▶ **ABOUT THIS TASK**:
Reproduce every one of the records below verbatim, leaving out the pictures.

BEGIN

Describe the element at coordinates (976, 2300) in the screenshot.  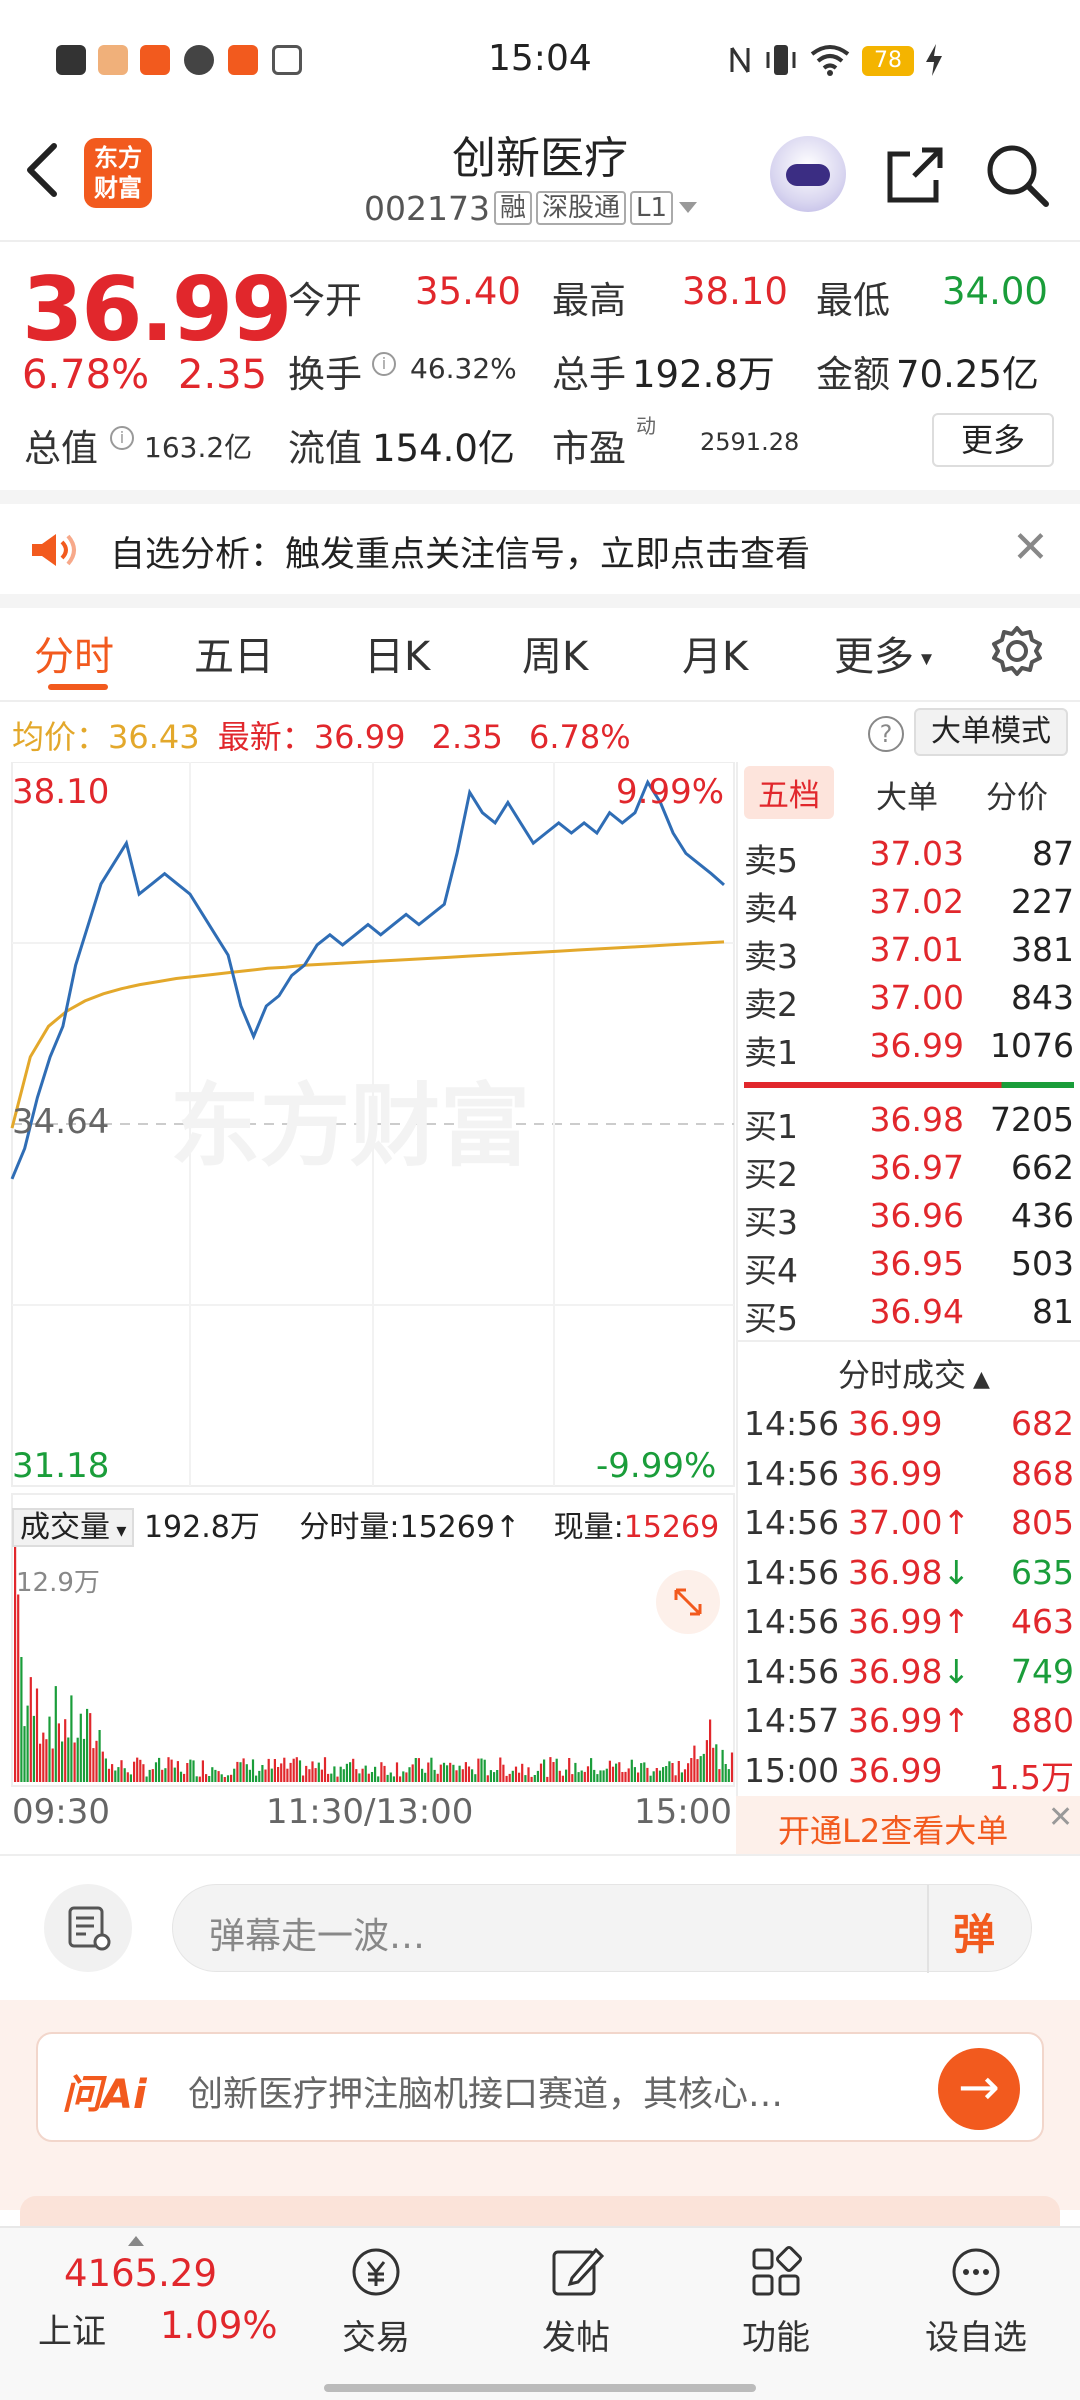
I see `nav-add-watchlist: 设自选` at that location.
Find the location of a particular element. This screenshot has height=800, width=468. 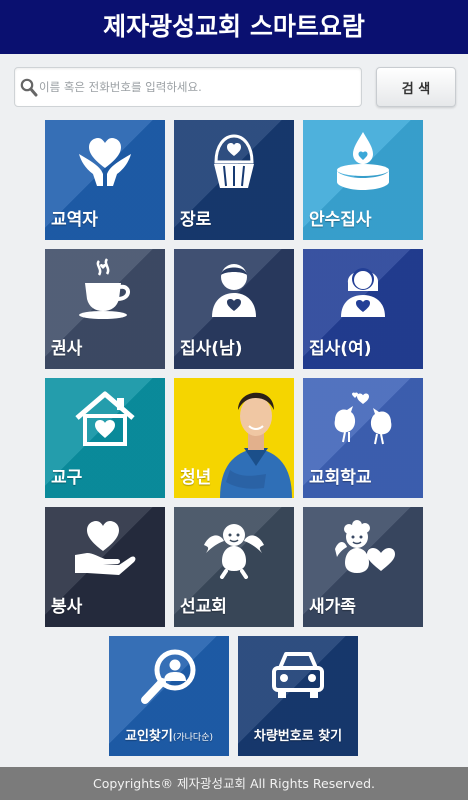

teacup-icon is located at coordinates (104, 288).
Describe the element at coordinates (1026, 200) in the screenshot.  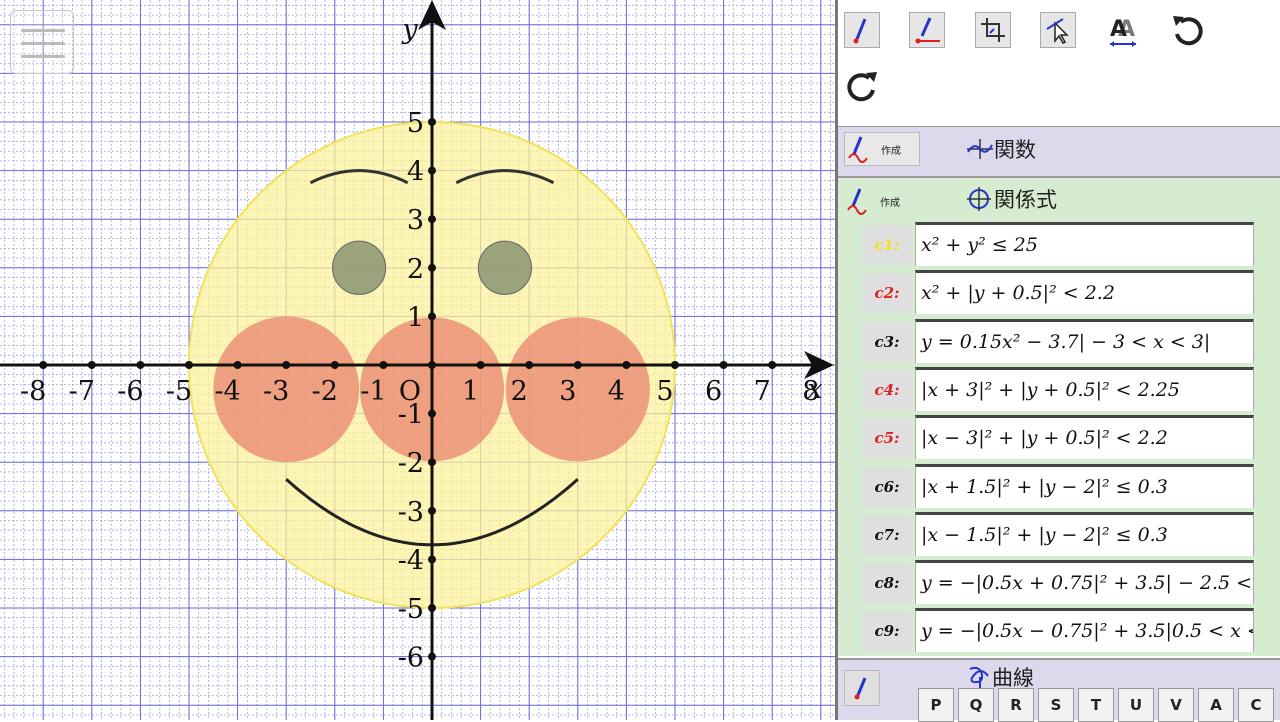
I see `relation-title-text: 関係式` at that location.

END

▶ **YOUR SOLUTION**:
Describe the element at coordinates (976, 2300) in the screenshot.  
I see `nav-add-watchlist: 设自选` at that location.
Find the location of a particular element. This screenshot has height=800, width=468. 

teacup-icon is located at coordinates (104, 288).
Describe the element at coordinates (1026, 200) in the screenshot.  
I see `relation-title-text: 関係式` at that location.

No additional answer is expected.